メディア・マスコミ
年間600万ドルの収益を生み出す「テキサス・トリビューン」---設立5年目を迎えた非営利メディアの新展開とは?
The Texas Tribune(テキサス・トリビューン)のトップページ

年間600万訪問、4000万ページビューを記録

編集長のエヴァン・スミス氏 〔PHOTO〕gettyimages

2014年11月、2009年創設の非営利のローカルメディア「The Texas Tribune(テキサス・トリビューン)」が設立5年目を迎えた。

オースティン・ベンチャーズのベンチャーキャピタリスト、ジョン・ソーントン氏が中心となり創設。2009年のスタート前には、ソーントン氏が200万ドル(約2億円)、個人や法人からの寄付も360万ドル(約4億円)集めた。CEO兼編集長には、テキサスの月刊誌「Texas Monthly」にて18年間在籍、編集長も務めたエヴァン・スミス氏が就任。ピューリッツァー賞受賞記者などをはじめ、現在は50名ほどのフルタイムスタッフで運営をおこなう。

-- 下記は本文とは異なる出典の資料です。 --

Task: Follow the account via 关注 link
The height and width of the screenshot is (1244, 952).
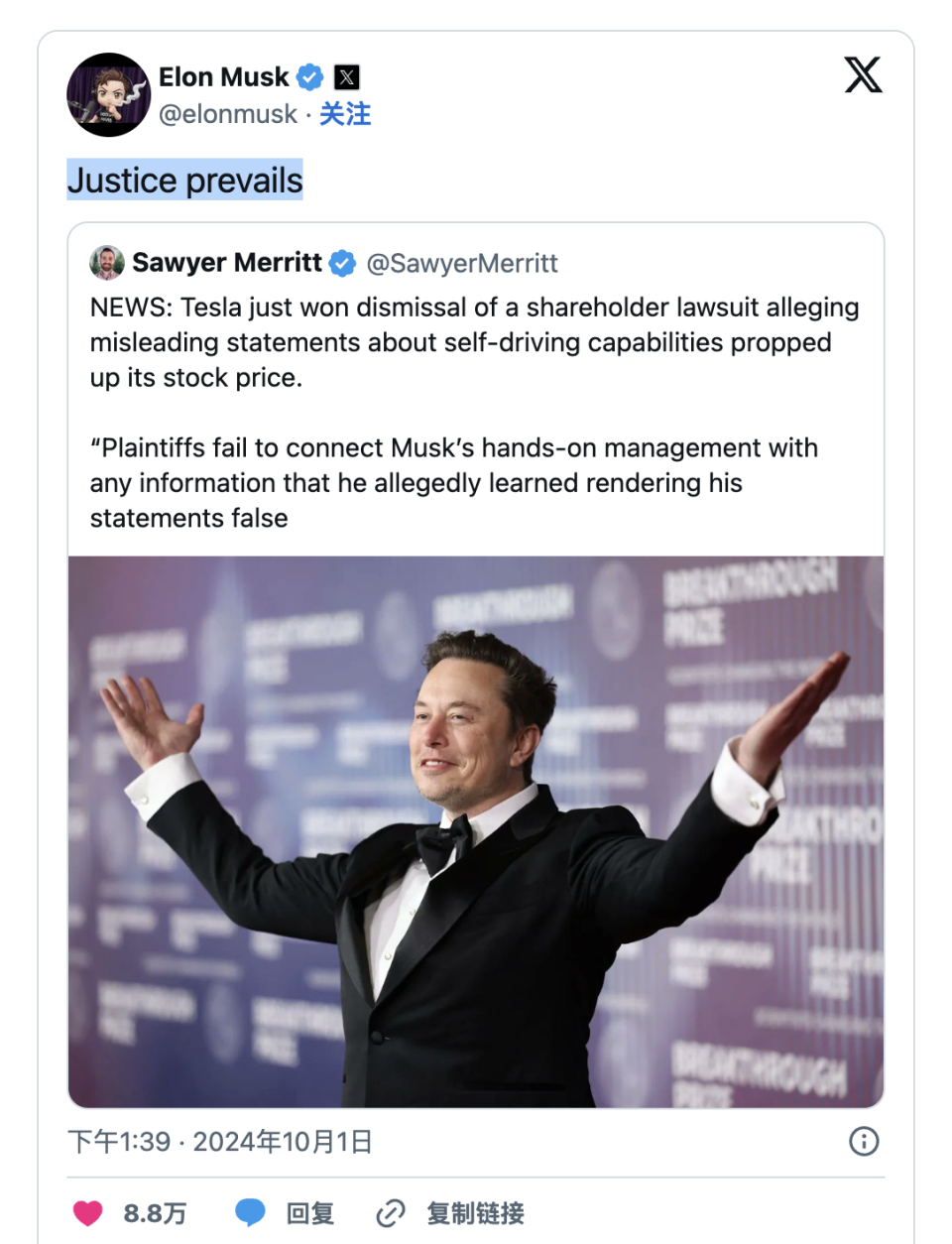Action: pos(345,114)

テキサス・トリビューンは、調査報道はもちろん、まちに関するインタラクティブなデータベースを作成している。ちなみに、トラフィックの3分の1はデータページとなっている。2013年には、年間600万訪問、4000万ページビューという規模に成長した。

このメディアが5年を迎えるにあたり、さまざまなジャーナリストやメディアが記事を寄せている。たとえば、ニューヨーク・タイムズのデイヴィッド・カーは「Journalism, Independent and Not」と題した記事でテキサス・トリビューンについて記している。

カー氏は5年前、編集長のスミス氏から話を聞いたときはメディアとして無理だと思っていたが、実際にはこれまで2700万ドル(約30億円)が集まる有力なメディアをなった。ピュー・リサーチ・センターによれば、アメリカの非営利メディアのうち75%は年間で100万ドル(約1億円)の資金集めにとどまっている(日本ではこの規模ですら存在しないが)。

非営利メディアではあるが、マネタイズには抜け目がない。年間の収益は600万ドル(約7億円)にのぼる。これを支えるのは、イベントビジネスであり、年間100回ほど実施している(直近開催のイベントはこちらのページから確認できる)。